- [DATA SHOWN]:
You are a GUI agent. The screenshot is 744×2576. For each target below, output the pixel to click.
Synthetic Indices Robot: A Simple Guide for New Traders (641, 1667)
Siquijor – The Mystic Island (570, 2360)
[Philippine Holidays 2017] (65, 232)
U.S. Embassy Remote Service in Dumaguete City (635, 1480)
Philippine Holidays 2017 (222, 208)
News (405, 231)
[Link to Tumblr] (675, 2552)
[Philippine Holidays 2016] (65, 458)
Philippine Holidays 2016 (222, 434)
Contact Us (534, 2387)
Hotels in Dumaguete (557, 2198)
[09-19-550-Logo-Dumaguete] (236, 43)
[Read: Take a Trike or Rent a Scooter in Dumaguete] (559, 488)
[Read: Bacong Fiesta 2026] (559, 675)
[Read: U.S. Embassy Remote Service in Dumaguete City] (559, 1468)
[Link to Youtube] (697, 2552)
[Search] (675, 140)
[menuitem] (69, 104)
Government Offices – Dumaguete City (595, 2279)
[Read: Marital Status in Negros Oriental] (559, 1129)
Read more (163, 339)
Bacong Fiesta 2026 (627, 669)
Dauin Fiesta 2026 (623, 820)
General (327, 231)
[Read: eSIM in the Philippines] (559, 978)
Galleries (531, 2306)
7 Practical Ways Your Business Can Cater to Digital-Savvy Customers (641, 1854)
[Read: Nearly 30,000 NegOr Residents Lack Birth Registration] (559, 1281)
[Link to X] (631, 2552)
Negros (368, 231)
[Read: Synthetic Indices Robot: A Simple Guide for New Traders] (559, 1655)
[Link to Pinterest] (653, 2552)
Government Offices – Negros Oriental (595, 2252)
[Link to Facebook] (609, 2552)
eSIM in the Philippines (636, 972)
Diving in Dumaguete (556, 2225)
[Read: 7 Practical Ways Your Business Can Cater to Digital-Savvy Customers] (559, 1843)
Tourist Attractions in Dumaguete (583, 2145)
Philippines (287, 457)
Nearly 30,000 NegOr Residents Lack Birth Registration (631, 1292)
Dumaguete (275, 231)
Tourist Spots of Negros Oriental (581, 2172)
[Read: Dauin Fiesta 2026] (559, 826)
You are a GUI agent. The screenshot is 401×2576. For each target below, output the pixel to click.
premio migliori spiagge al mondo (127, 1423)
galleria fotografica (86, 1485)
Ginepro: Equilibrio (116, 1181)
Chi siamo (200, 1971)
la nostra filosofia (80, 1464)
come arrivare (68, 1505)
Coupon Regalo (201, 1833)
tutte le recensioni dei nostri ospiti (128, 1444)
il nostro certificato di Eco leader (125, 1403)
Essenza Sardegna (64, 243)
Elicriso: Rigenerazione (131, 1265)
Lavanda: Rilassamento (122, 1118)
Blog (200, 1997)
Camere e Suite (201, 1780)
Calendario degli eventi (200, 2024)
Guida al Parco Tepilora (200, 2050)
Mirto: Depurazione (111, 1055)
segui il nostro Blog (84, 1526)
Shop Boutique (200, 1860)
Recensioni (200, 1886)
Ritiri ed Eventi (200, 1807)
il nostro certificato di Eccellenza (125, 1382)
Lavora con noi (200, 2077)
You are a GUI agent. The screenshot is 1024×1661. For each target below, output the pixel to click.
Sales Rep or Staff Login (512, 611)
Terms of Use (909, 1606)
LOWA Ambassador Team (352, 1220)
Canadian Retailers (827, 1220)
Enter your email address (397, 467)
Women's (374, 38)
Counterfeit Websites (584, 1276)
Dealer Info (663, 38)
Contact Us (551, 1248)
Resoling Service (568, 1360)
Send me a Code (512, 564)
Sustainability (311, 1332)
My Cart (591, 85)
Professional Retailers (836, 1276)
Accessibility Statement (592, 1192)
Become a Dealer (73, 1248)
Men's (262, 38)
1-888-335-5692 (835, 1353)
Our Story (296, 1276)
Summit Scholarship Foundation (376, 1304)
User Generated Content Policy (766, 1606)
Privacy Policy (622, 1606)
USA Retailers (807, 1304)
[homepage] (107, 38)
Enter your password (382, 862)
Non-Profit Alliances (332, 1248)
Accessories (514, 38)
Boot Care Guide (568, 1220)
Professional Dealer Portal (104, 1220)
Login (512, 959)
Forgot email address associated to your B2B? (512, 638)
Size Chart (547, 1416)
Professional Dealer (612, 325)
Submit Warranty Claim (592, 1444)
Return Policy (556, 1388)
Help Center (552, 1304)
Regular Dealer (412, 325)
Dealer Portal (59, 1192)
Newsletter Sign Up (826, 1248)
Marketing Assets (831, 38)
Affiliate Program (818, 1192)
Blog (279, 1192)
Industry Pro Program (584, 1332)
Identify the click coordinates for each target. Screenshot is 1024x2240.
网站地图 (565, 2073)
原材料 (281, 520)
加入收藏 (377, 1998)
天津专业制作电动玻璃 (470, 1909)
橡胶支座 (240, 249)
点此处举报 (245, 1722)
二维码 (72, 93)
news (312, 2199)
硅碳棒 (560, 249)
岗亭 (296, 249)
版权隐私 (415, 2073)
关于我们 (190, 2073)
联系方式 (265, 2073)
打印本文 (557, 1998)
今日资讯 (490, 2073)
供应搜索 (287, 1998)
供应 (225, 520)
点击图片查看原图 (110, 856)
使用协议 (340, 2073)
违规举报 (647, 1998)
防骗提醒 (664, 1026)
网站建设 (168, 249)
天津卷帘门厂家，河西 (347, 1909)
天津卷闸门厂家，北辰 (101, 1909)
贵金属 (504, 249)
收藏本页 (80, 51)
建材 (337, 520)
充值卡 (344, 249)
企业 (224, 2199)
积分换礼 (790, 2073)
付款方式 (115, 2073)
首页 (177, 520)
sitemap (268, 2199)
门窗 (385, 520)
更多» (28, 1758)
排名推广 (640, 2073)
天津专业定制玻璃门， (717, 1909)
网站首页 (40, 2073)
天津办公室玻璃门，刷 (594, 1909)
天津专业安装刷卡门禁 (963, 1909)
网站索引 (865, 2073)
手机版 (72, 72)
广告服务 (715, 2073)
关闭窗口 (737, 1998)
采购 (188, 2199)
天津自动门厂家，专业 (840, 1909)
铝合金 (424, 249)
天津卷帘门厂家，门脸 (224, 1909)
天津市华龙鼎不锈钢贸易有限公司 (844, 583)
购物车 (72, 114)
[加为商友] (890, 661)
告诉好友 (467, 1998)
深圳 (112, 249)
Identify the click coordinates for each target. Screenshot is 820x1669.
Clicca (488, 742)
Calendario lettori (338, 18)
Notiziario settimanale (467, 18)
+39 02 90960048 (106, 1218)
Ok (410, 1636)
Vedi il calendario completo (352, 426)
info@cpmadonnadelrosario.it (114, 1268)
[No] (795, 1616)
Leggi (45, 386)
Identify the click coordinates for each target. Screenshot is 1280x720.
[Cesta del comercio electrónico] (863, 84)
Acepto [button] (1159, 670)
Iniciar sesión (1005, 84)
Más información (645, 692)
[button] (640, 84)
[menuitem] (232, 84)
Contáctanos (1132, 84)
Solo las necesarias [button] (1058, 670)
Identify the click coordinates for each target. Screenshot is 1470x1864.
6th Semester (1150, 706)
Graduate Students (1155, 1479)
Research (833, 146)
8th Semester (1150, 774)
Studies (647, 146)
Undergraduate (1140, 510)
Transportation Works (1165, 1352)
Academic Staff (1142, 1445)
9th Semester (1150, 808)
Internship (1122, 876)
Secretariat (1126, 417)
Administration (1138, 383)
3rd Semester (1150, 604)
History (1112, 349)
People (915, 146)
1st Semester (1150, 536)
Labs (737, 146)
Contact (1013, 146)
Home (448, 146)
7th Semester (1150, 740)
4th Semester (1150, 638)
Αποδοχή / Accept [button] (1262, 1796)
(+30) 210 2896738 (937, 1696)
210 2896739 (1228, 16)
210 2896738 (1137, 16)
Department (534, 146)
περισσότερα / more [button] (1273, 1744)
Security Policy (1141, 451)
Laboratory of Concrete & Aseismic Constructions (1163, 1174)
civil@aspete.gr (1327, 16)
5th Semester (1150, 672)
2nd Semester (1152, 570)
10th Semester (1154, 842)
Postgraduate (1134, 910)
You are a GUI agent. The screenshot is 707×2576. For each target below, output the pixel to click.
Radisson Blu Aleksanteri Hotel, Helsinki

- [DESCRIPTION OF THE TASK]: From the listing, copy each line containing the word "Birth".

- [SOLUTION BELOW]:
[Read: Nearly 30,000 NegOr Residents Lack Birth Registration] (559, 1281)
Nearly 30,000 NegOr Residents Lack Birth Registration (631, 1292)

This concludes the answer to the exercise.